Take Facebook, for example. In his recent book, The Facebook Effect, David Kirkpatrick refers to the concept of radical transparency, arguing that founder Mark Zuckerberg believes that people will be better off by making themselves more transparent. Problematically, Zuckerberg’s position is one of privilege; Zuckerberg has no boss to answer to, he can post virtually anything online without fear of retribution. For the average user, however, the risks are palpable.
The damage done by exposing too much online is by no means limited to what we can do to one another, such as in the case of Clementi or, for example, the more innocuous posting of risqué vacation photos. In fact, individual risk is perhaps higher – at least statistically speaking. Just ask any blogger who’s been fired for writing about the workplace or tracked down by creditors because of information they put online.

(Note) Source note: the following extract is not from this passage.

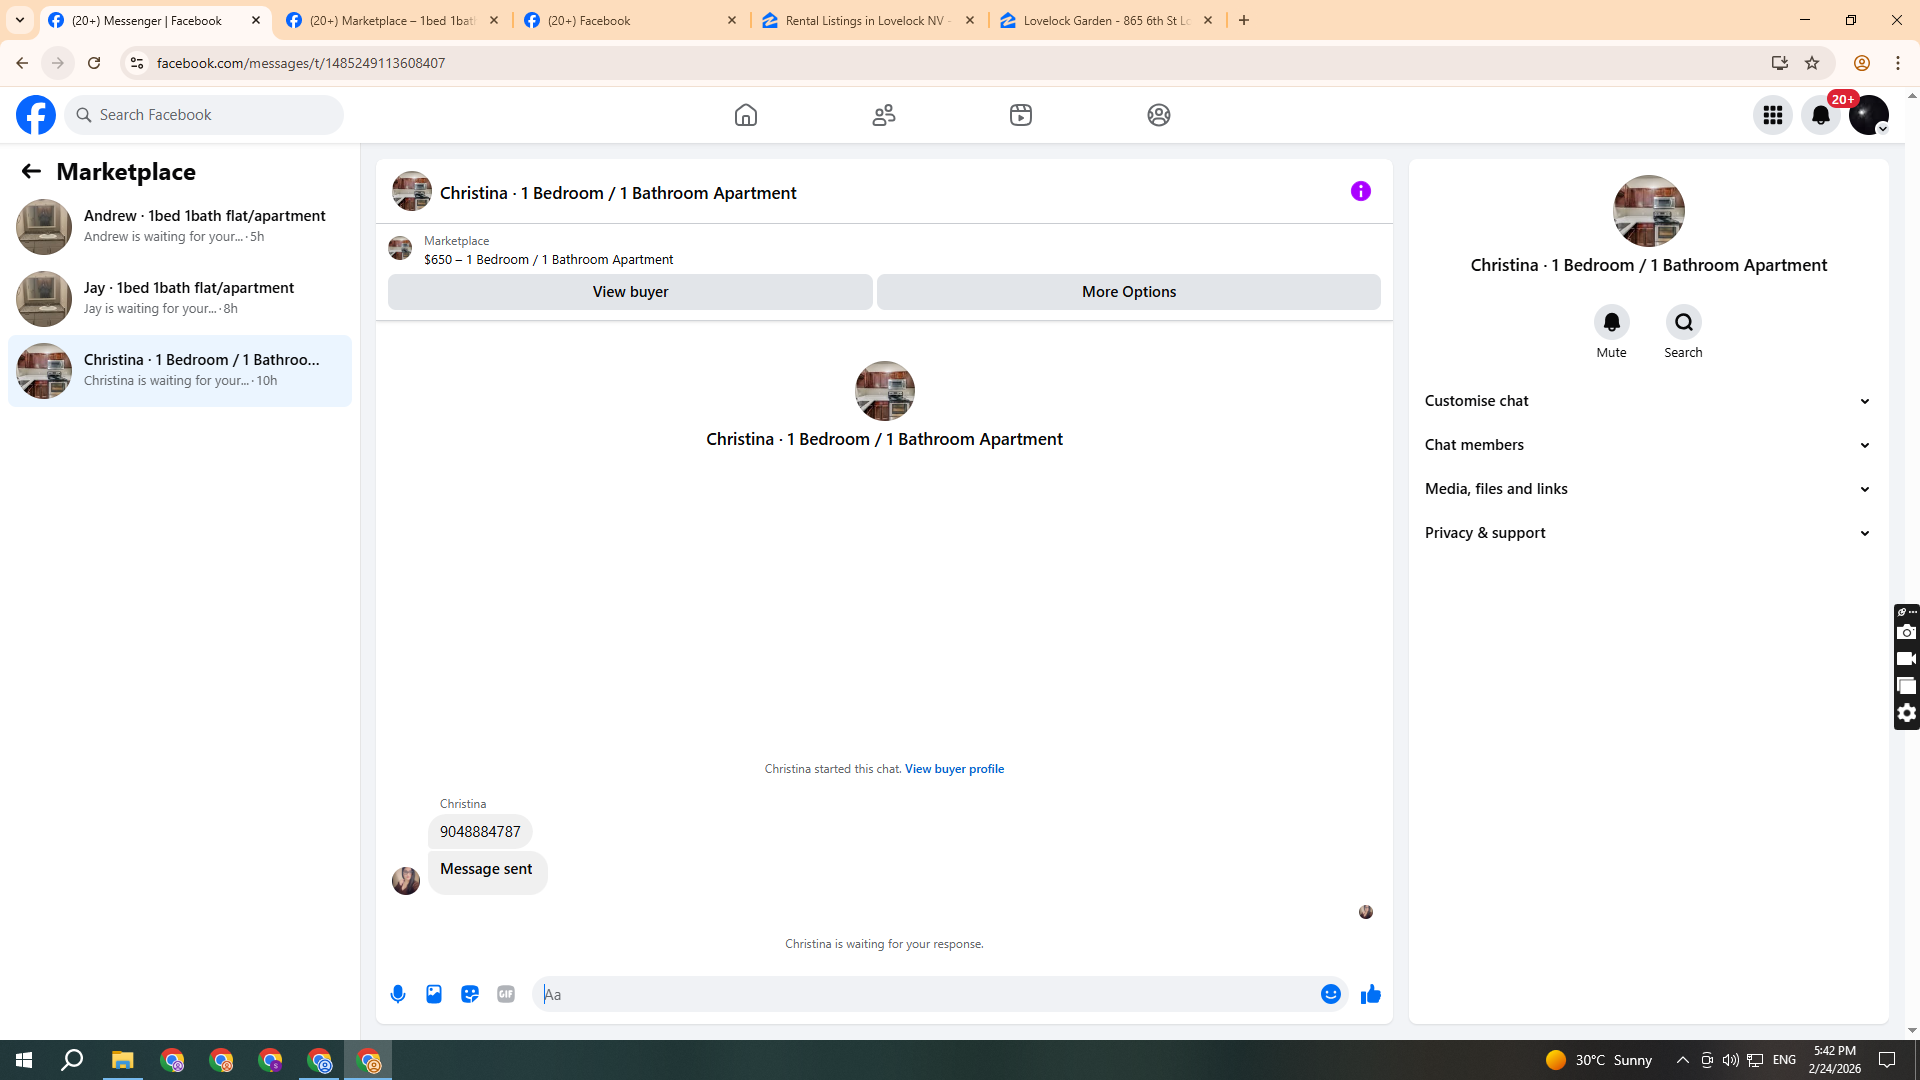
Task: Expand Media, files and links section
Action: 1647,489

Users of social networking sites may also lack awareness of how their data is being used. A just-released Wall Street Journal investigation found that most of the popular applications on Facebook have been transmitting identifying information (such as users’ names or the names of their Facebook friends) to advertising and Internet tracking companies, even if a user’s profile was set to the strictest privacy settings. And this isn’t the first time Facebook has exposed its users in such a manner: earlier this year, the company modified its default privacy settings in a way that exposed more user information, though after ensuing protests, the company changed the settings more favorably.
All roads lead to better education
So, short of shutting down the Internet (a prospect unlikely even in the most repressive of nations), what is to be done to protect the privacy of individuals online? Though companies have a responsibility to protect their users’ data, the responsibility ultimately falls on individuals to be smart about what kind of information they’re putting about themselves – and others – online.
Of course, such knowledge doesn’t materialize from thin air, which is where education comes in. It is imperative that we teach young people not just about personal safety online, but also about digital literacy in every sense of the term, from the ability to discern good research resources to the responsibilities of digital citizens to their fellow netizens.
This also means recognizing that good citizenship begins offline. Just like the Internet can be a tool for positive change, so can it be a tool that enables cyberbullying and harassment. There is no denying the role the Internet played in the suicides of Clementi and Prince. It is also likely that, in the absence of the Internet, their harassers would still have found a way to cause them harm.
In the end, education is the key, and the responsibility is on all of us – not just teachers, not just parents, but all of us – to instill a strong sense of citizenship in the next generation.
Jillian York is a writer, blogger, and activist based in Boston. She works at Harvard Law School’s Berkman Centre for Internet & Society and is involved with Global Voices Online.
The views expressed in this article are the author’s own and do not necessarily reflect Al Jazeera’s editorial policy.